In February 2022, the World Health Organization (WHO) changed their policy on how to treat an infectious disease that is prevalent in Africa and other poverty-stricken areas in South America, the Caribbean, and Asia –schistosomiasis. Rice University bioengineering alumnus Nathan Lo ’13, is one of the infectious disease experts who pushed for that policy change.
“After publishing several studies on schistosomiasis that re-evaluated the WHO policy on the public health strategy against schistosomiasis, in collaboration with many other infectious disease experts, I was invited to be the lead writer and editor for new WHO policy guidelines. The guidelines meeting took place in Geneva, Switzerland, ” said Nathan Lo, MD PhD, who is currently a Faculty Fellow in Infectious Diseases at the University of California in San Francisco.
“Before heading to the World Health Organization guidelines meeting, I spent a long time developing a presentation about our research findings. I employed many skills on data visualization and slide formatting that I learned from Dr. Tracy Volz at Rice University.”
Lo’s efforts paid off. His presentation, capping seven years of research, collaboration, and publication, helped support a large change in WHO policy to expand the treatment strategy for schistosomiasis, also known as snail fever because the illness is caused by worms that live in freshwater snails.
Like malaria, schistosomiasis is a tropical disease caused by parasites. Unlike malaria, most Americans have never heard of schistosomiasis because diseases that primarily afflict the worlds’ poor do not make headlines. However, the Centers for Disease Control and Prevention (CDC) consider the worldwide impact of schistosomiasis to be second only to malaria as the most devastating parasitic disease.
For over fifteen years, the WHO policy has recommended drug treatment be administered to only school-aged children – roughly ages five to fourteen – in communities where the risk of schistosomiasis was highest. Lo’s research helped expand the WHO’s treatment policy to include everyone in the at-risk communities.
He said, “Schistosomiasis is a parasitic infection that infects about 240 million people globally, causing severe complications in the person’s liver, lungs, and bladder. Severe cases can lead to cancer and symptoms that mimic liver failure. This is an infection that can be cured with a single dose of an inexpensive medicine called praziquantel, and there is already a distribution network in place to administer the treatment in at-risk communities.

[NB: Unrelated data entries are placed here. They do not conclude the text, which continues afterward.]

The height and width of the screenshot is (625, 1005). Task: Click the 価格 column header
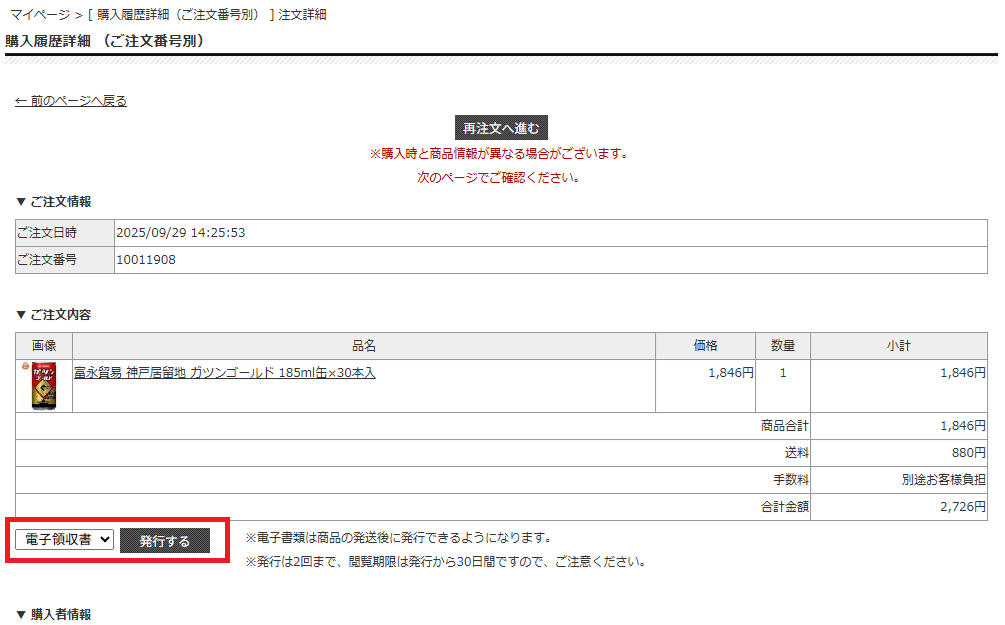[705, 344]
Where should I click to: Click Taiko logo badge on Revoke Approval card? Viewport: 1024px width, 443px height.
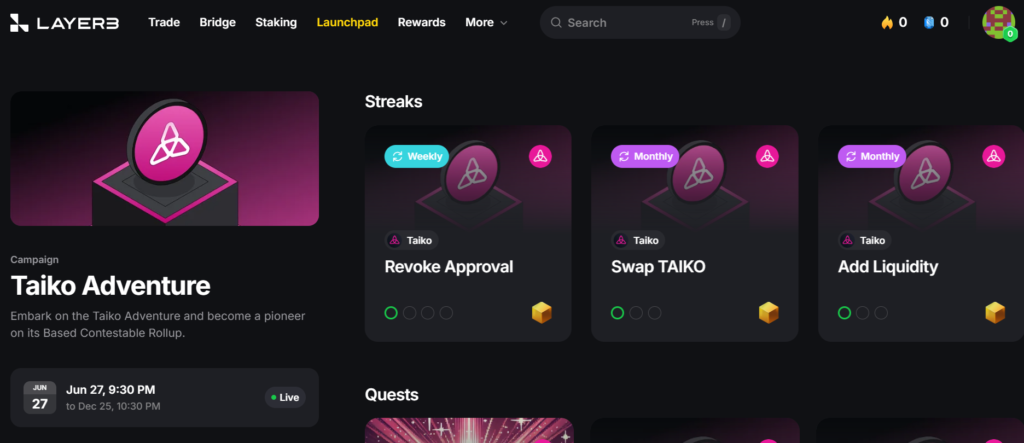[540, 156]
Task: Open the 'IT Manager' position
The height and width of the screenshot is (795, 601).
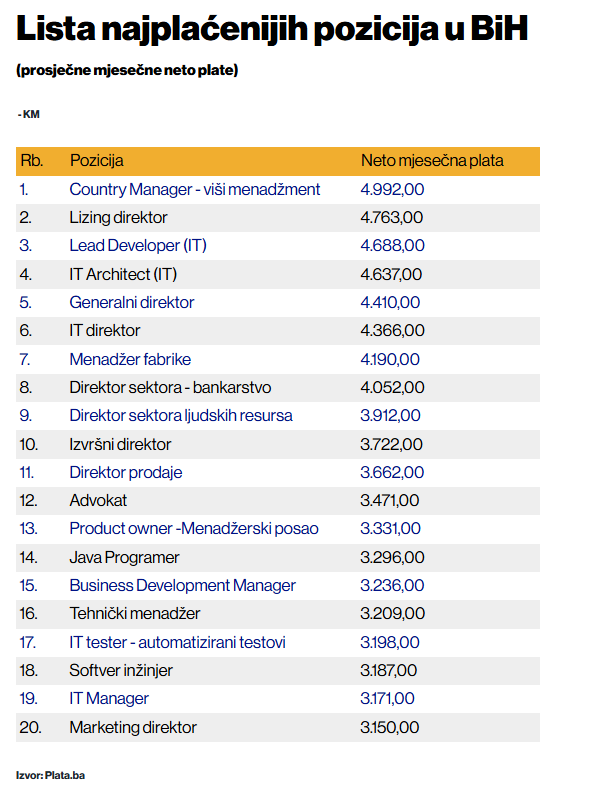Action: tap(109, 698)

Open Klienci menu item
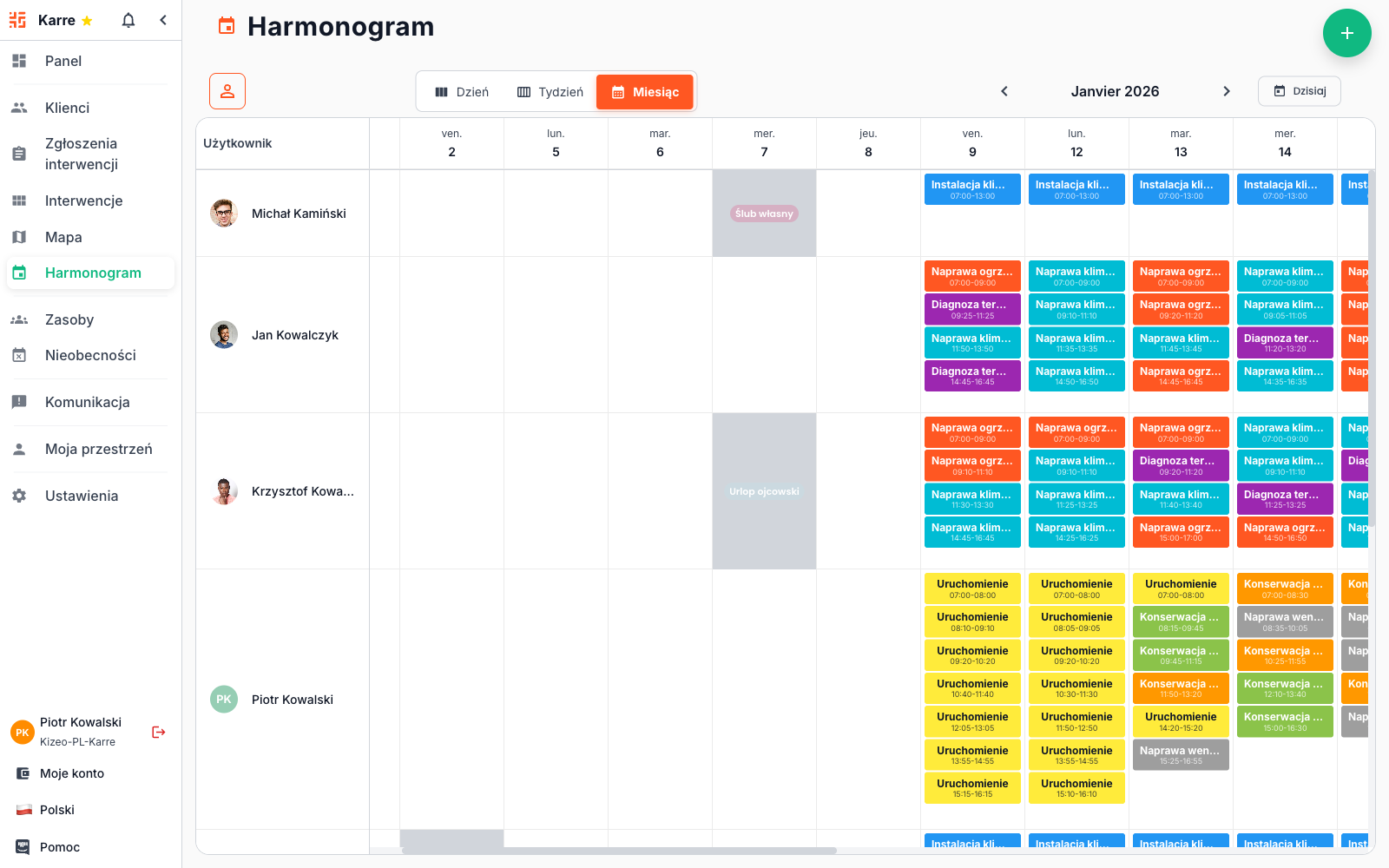point(67,108)
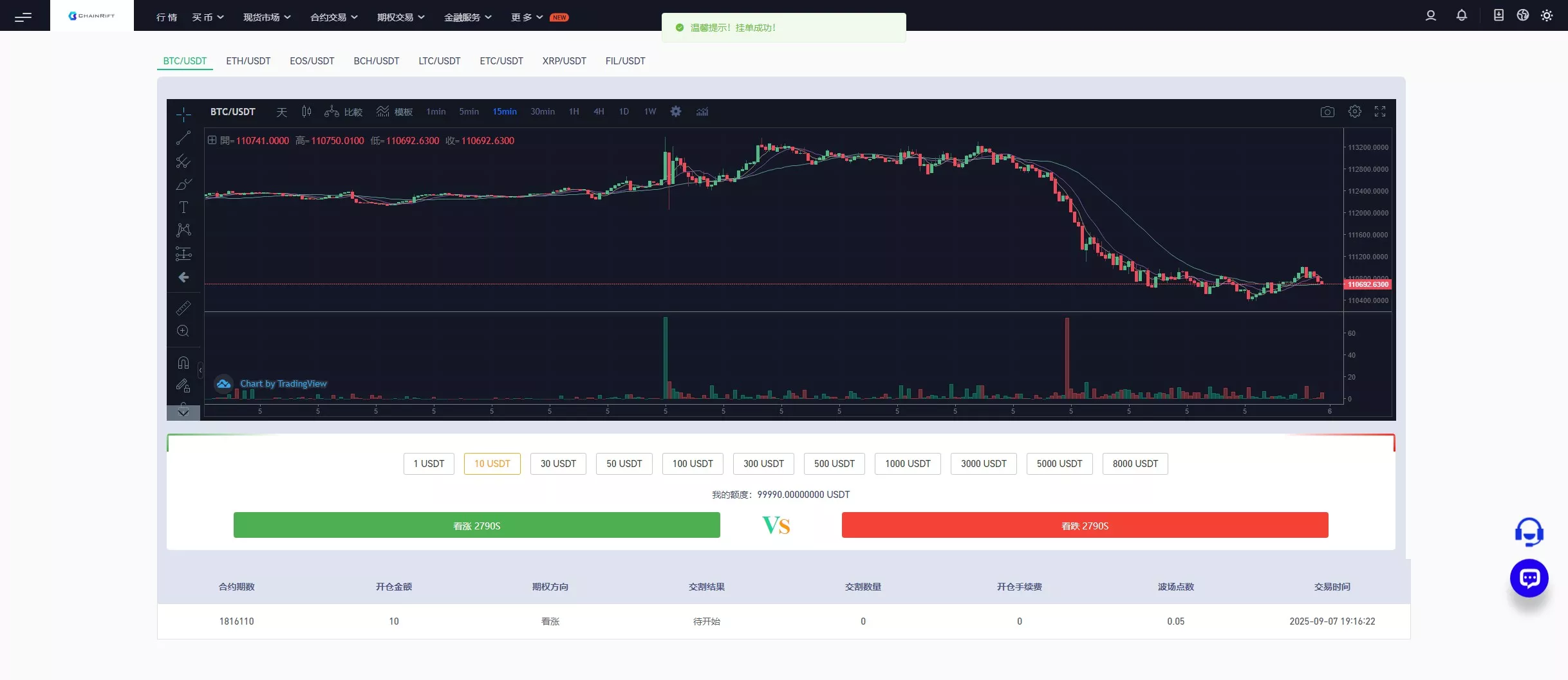Collapse the drawing toolbar bottom chevron
The image size is (1568, 680).
coord(183,412)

“Although school-aged children could be cured with a single dose, their younger siblings, teens and adults in the communities were not being treated, which led to frequent reinfection. My research focused on how to develop a treatment strategy that reduced reinfection and overall disease burden for this plague. Our studies supported expanding treatment to include the full community for minimal additional cost. I hope these guidelines will support a goal of eliminating schistosomiasis entirely.”

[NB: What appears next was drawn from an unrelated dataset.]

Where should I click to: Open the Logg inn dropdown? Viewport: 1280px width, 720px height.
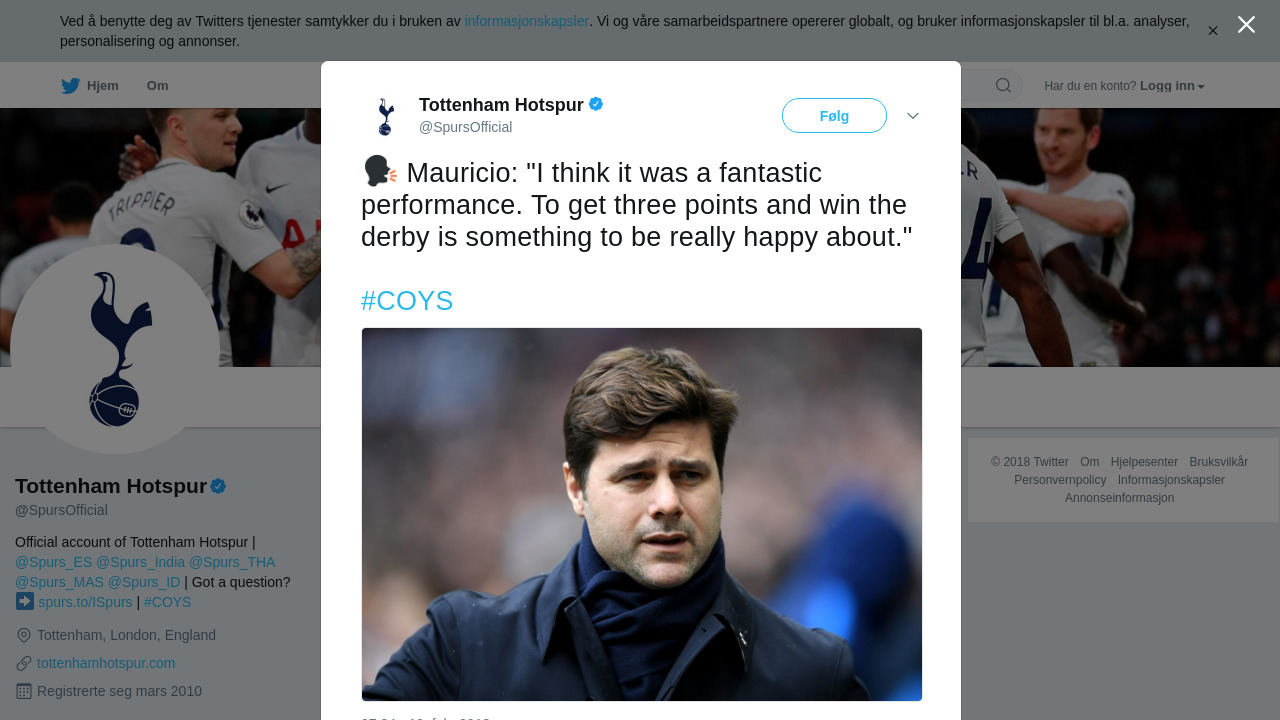(x=1172, y=86)
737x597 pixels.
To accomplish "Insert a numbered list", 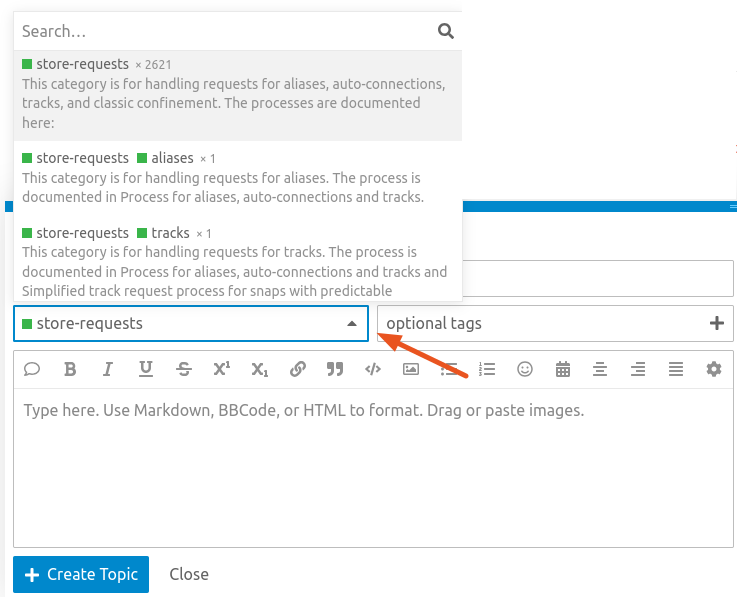I will (487, 369).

Despite being second only to malaria in terms of devastation, schistosomiasis is actually a neglected tropical disease, a category of poverty-related diseases that do not generate a lot of attention from scientists or public health officials. One of the leading experts on neglected tropical diseases —Dr. Peter Hotez— works at Baylor College of Medicine as the Dean of Tropical Medicine. Around 2011, Hotez gave a presentation at the Baker Institute on his area of research to a group of Rice undergraduates, and Lo was in that audience.
Lo said, “Dr. Hotez made a compelling pitch. He said, ‘I’m going to tell you about all these diseases you can’t pronounce or spell but are still disabling and deadly, affecting so many people around the world.’ I was a sophomore in college when Dr. Hotez talked about infectious diseases impacting the most vulnerable populations around the world, and this motivated my area of study when I pursued my M.D. and Ph.D. at Stanford University.

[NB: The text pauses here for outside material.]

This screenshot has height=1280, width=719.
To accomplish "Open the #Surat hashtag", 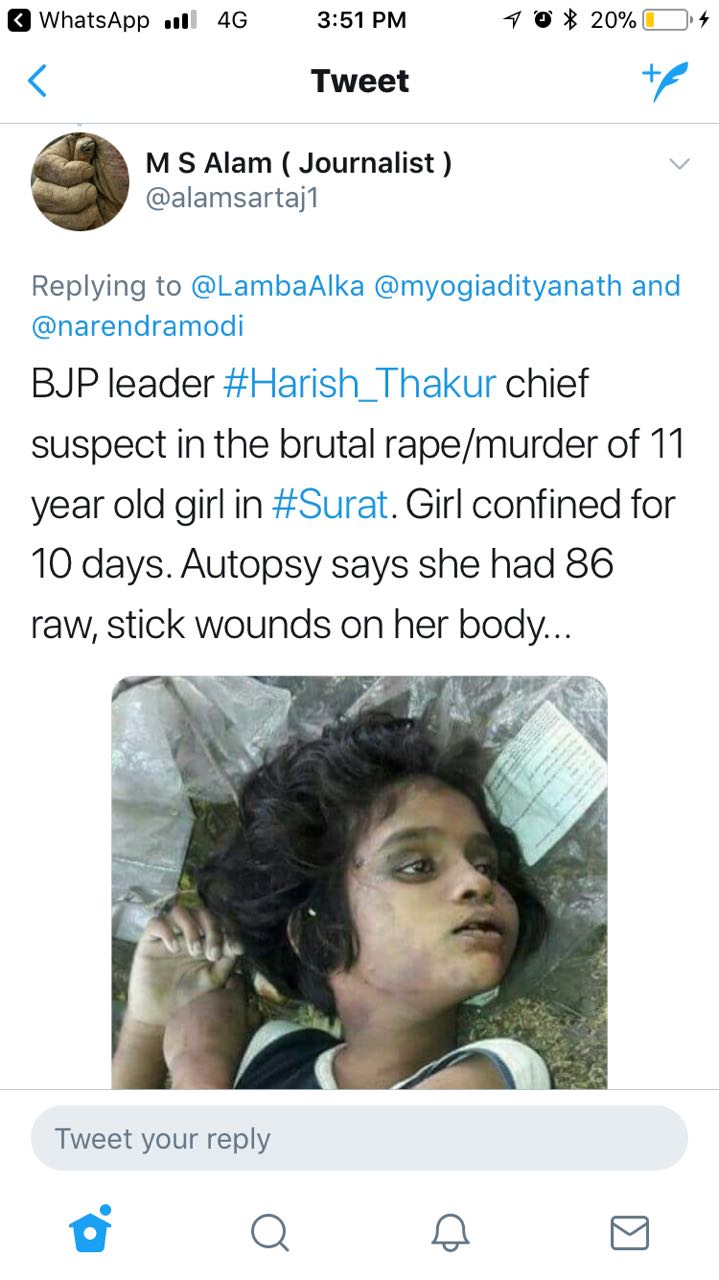I will (330, 505).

“I can still hear Dr. Hotez talk about the social stigma of these diseases, the relationship between economic hardship and access to medicine, and other issues. That is how I approach my work now – combining skills in medicine, engineering, and social issues to try to positively impact policy.”
Lo considers his quantitative training to have been critical to his successful research, but said his training in effectively communicating about complicated topics was equally important.
“I frequently refer to lessons I learned at Rice on scientific communication and feedback in order to do my best to be a good scientific communicator.”
Lo said he has learned the best way to help support public health policy is to first listen and understand the problem from both a medical researcher’s perspective and from a public health perspective. He asks questions to determine the true problem that should be solved, and he builds relationships that create spaces in which to communicate the subsequent scientific findings.
Lo says “The research is critical, but learning how to communicate about it is just as important.”
This story is part of a series of profiles for the ACTIVATE Engineering Communication program.